Syrian army helicopter prepares to fire missile 370.
AMMAN - Rebels shot down a Syrian army helicopter on Monday while it was bombarding the Damascus neighborhood of Jobar, as heavy fighting broke out between rebels and troops loyal to Syrian President Bashar Assad in the district, witnesses said.
Syrian state television said in a news flash a helicopter had been downed in Damascus, but offered no further details.
The witnesses said the helicopter was engulfed in flames after it was hit by a projectile during a burst of gun fire and then came down in the nearby district of Qaboun.
Video footage taken by activists also showed a burning helicopter falling to the ground. Rebels on the ground could be heard shouting "God is greatest".
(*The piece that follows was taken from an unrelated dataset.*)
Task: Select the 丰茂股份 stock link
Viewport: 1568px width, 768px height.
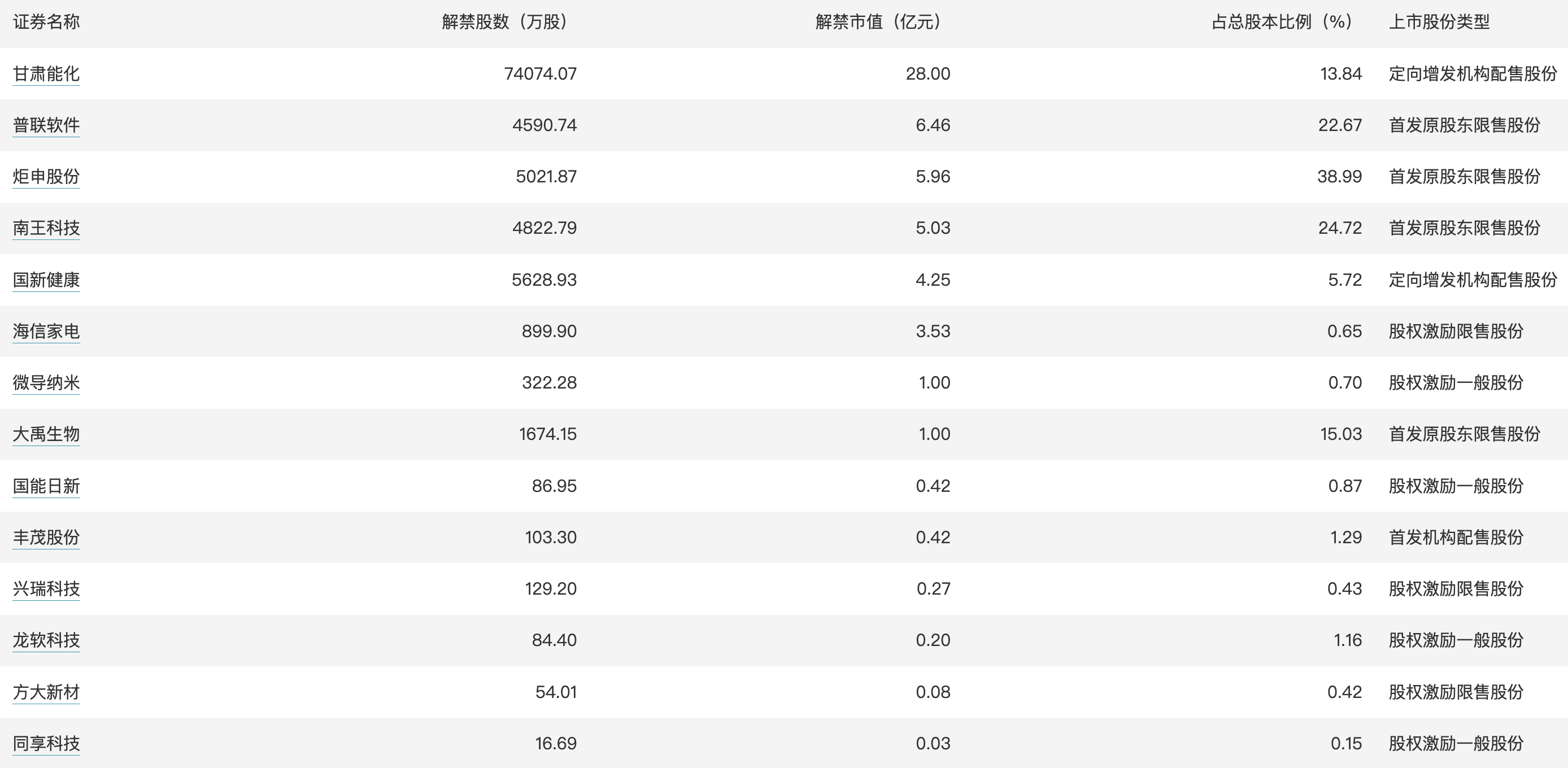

The downing of the helicopter came as Syrian opposition activists claimed that Assad's army had carried out a massacre
in a town close to the capital.
About 320 bodies, including women and children, were found in houses and basements in the town of Daraya, southwest of Damascus, according to activists who said on Sunday most had been killed "execution-style" by troops.
Activists uploaded several videos to the Internet showing rows of bloodied bodies wrapped in sheets. Most of the dead appeared to be young men of fighting age, but at least one video showed several children who appeared to have been shot in the head. The body of one toddler was soaked in blood.
The killings in Daraya, a working class Sunni Muslim town that sustained three days of bombardment before being overrun by the army on Friday, raised the daily death toll to 440 people on Saturday, one of the highest since the uprising began, an activist network called the Local Coordination Committees said.
The official state news agency said: "Our heroic armed forces cleansed Daraya from remnants of armed terrorist groups who committed crimes against the sons of the town."
The death toll for the following day, Sunday, was more than 90, including civilians and fighters, according to another activist network, the Syrian Observatory for Human Rights.
Assad, who met an Iranian parliamentary delegation in the capital on Sunday, said the crisis was the result of Western and regional states trying to crush Syria's role in the "resistance" against Western and Israeli domination in the region.
"What is happening right now is not just a plot directed against Syria but the region as a whole, of which Syria is a foundational stone," he was cited as saying by state news agency SANA.